To Will's considerable surprise, as he'd never heard his Fred-friends speak of themselves as officially engaged to marry, she linked her arm with his, gave the two men an exaggerated vampish wink, and said, " No to the first and yes to the second and third of your two questions." Holding up her own left forefinger, "Al and I think of Wilfred as part of us, and you can't steal from yourself, right?" Then a second finger: "And my courses at Goucher and Peabody this year would be graduate courses if they had a graduate program — which they don't, quite, yet." And then a third: "Plus, Al and I don't regard affiancement as a full-time job."

"Lucky fellow," Levy said smoothly to Will, raising his massive eyebrows, stroking his chin, and gesturing us into his office-cum-classroom. To Winnie then (whose arm and Will's were still linked), "And when you say, quote, which they don't comma quite comma yet, unquote, do you mean that they don't have graduate programs quite yet, or that their present programs are as yet not quite graduate programs? Come in, please, and have a seat."

Unhesitatingly, "I quite agree that those propositions are quite different," Win responded. "Excuse the intensifying adverbs? But in this instance, both are quite true." Pointing then to a short list of long words on the blackboard behind the desk labeled HEADMASTER, "I also happen to know what every one of those sesquipedalia means," she declared. "And I'm sure Will does, too: He's the family wordsmith."

With a knowing smile at the papers he was moving about on his desktop, "All in the family, eh?" said Levy. "Now, then, Miss Stark: If you'll just step into the next room for a few minutes, your friend and I will get down to business. After which, maybe you and I can have a little chat."

Sesquipedalian was, in fact, one of the listed words, along with adjudicatory, misogynistic, eleemosynary, and our language's longest, antidisestablishmentarianism.

"Quite a gal," Levy remarked when Winnie closed the office door behind her. To cover his discomfort at the small smirk in the man's voice and manner, "Smart as a whip," Will agreed, "and plays fine jazz piano as well as classical. She and Al and I work weekends at the VVLU Trivium: piano, bass, and drums. Do you happen to know why people say 'Smart as a whip'?"

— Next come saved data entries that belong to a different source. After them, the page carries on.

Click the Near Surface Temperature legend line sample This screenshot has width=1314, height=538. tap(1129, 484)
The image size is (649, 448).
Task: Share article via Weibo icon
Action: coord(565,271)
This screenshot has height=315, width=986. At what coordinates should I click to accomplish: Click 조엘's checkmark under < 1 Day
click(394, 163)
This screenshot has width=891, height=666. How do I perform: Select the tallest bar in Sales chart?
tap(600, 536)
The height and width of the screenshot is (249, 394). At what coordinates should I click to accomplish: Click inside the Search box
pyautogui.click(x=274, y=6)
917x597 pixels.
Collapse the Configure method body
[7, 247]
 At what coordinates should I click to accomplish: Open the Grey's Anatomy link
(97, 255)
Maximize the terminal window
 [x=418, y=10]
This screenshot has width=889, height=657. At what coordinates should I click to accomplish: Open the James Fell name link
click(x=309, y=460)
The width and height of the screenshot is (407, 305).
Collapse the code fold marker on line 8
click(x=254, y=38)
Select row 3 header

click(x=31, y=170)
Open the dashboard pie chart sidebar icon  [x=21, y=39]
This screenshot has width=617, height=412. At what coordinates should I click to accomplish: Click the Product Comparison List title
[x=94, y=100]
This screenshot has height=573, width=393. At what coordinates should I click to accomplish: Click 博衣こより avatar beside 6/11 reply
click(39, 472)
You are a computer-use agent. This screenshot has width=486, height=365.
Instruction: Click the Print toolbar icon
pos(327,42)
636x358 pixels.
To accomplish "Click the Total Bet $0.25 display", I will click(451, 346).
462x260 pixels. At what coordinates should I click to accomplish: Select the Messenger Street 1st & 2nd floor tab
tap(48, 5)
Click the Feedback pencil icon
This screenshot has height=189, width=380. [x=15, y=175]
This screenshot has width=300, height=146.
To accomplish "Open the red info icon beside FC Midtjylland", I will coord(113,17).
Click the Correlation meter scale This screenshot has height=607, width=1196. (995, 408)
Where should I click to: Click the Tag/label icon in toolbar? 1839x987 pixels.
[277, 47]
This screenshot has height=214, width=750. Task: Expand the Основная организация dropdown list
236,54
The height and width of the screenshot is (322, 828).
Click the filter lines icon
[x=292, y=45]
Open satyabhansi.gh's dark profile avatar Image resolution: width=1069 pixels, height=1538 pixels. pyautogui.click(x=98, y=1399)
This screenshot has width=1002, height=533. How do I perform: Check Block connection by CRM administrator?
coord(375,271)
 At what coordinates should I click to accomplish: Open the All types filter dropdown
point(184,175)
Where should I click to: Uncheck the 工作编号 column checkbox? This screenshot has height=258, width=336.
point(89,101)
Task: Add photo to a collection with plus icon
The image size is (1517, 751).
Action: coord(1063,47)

For the first time, Levy regarded him with what seemed genuine interest. "I don't, in fact. So tell me, Mister Wordsmith, why do we?"

"Beats me," Will admitted. "And I confess I don't know eleemosynary, either."

Turning up his palms, "So look it up!" Levy said. Confidingly then, with a nod at the board behind him, "We teach the kids a few fancy words to impress their teachers with, if they can work 'em into their papers." He stroked his chin. "You're hired, by the way. I see from your transcript," which, per Al's advice, Will had brought a copy of to the interview, "that you got off to a very rough start up there and then really hit your stride. That sets the right example for your tutees."

Will reminded him that he wasn't "quote quite a graduate student quote quite yet. "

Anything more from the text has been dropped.